Each line from the one that contains "This screenshot has height=442, width=573." to the end of the entries must be copied word for word, and only those lines.

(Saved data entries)
■ ■ ■ ■ ■ ■ ■

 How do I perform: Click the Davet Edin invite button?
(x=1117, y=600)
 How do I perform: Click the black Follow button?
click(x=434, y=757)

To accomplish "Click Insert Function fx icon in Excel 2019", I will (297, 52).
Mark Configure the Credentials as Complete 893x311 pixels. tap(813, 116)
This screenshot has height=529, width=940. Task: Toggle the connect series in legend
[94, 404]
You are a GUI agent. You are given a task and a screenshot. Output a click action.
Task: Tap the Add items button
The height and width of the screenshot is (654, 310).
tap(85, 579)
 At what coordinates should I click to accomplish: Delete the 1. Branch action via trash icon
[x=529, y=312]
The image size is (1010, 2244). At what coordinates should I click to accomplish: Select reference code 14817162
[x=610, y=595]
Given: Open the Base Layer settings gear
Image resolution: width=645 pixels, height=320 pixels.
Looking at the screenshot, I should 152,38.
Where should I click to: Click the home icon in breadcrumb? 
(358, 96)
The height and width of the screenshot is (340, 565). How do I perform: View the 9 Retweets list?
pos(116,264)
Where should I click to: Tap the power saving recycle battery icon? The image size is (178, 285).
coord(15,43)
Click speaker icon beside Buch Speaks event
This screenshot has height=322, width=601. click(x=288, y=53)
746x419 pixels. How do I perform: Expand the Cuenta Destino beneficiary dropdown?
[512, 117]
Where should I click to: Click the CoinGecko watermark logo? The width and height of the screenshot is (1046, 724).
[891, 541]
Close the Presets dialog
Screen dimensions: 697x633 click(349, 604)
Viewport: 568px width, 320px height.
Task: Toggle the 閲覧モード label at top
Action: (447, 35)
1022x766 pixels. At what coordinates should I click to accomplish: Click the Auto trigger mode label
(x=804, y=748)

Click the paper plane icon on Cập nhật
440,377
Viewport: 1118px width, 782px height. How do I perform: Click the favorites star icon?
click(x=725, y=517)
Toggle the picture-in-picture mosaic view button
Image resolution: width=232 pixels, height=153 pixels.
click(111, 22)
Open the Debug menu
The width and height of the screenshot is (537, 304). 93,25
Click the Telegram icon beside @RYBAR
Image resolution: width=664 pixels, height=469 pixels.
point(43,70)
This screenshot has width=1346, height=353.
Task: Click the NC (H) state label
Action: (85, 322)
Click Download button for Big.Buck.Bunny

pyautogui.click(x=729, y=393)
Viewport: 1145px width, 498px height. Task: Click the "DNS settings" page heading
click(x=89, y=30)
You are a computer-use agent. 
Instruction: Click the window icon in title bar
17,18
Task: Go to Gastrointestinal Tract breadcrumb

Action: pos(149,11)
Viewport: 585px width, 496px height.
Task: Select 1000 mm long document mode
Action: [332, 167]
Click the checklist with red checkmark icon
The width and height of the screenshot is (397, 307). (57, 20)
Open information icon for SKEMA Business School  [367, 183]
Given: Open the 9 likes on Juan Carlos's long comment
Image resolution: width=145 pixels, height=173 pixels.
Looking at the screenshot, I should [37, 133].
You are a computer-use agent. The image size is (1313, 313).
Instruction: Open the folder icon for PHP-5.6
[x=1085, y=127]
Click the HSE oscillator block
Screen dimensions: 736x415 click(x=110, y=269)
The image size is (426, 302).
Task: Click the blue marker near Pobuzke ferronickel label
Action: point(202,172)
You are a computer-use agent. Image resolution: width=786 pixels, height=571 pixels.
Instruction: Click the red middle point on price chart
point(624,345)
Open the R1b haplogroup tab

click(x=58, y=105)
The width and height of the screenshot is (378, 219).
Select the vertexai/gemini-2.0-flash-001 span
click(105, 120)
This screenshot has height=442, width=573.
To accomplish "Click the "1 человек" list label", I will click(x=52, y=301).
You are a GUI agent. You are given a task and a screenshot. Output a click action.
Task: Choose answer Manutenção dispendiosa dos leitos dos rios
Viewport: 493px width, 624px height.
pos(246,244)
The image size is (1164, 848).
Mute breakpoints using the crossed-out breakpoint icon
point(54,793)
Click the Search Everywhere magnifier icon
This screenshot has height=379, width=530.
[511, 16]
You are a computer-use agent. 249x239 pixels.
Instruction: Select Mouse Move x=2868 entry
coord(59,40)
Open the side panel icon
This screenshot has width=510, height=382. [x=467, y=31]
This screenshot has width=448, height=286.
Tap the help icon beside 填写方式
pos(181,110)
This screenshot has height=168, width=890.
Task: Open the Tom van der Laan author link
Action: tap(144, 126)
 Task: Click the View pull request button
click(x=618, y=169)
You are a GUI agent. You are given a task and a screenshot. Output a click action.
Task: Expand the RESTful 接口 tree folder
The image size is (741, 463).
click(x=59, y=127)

■ ■ ■ ■ ■ ■ ■

--- Written response ---
This screenshot has height=442, width=573.
To accomplish "Click the "1 человек" list label", I will click(x=52, y=301).
You are a GUI agent. You are given a task and a screenshot. Output a click action.
Task: Choose answer Manutenção dispendiosa dos leitos dos rios
Viewport: 493px width, 624px height.
pos(246,244)
The image size is (1164, 848).
Mute breakpoints using the crossed-out breakpoint icon
point(54,793)
Click the Search Everywhere magnifier icon
This screenshot has height=379, width=530.
[511, 16]
You are a computer-use agent. 249x239 pixels.
Instruction: Select Mouse Move x=2868 entry
coord(59,40)
Open the side panel icon
This screenshot has width=510, height=382. [x=467, y=31]
This screenshot has width=448, height=286.
Tap the help icon beside 填写方式
pos(181,110)
This screenshot has height=168, width=890.
Task: Open the Tom van der Laan author link
Action: tap(144, 126)
 Task: Click the View pull request button
click(x=618, y=169)
You are a GUI agent. You are given a task and a screenshot. Output a click action.
Task: Expand the RESTful 接口 tree folder
The image size is (741, 463).
click(x=59, y=127)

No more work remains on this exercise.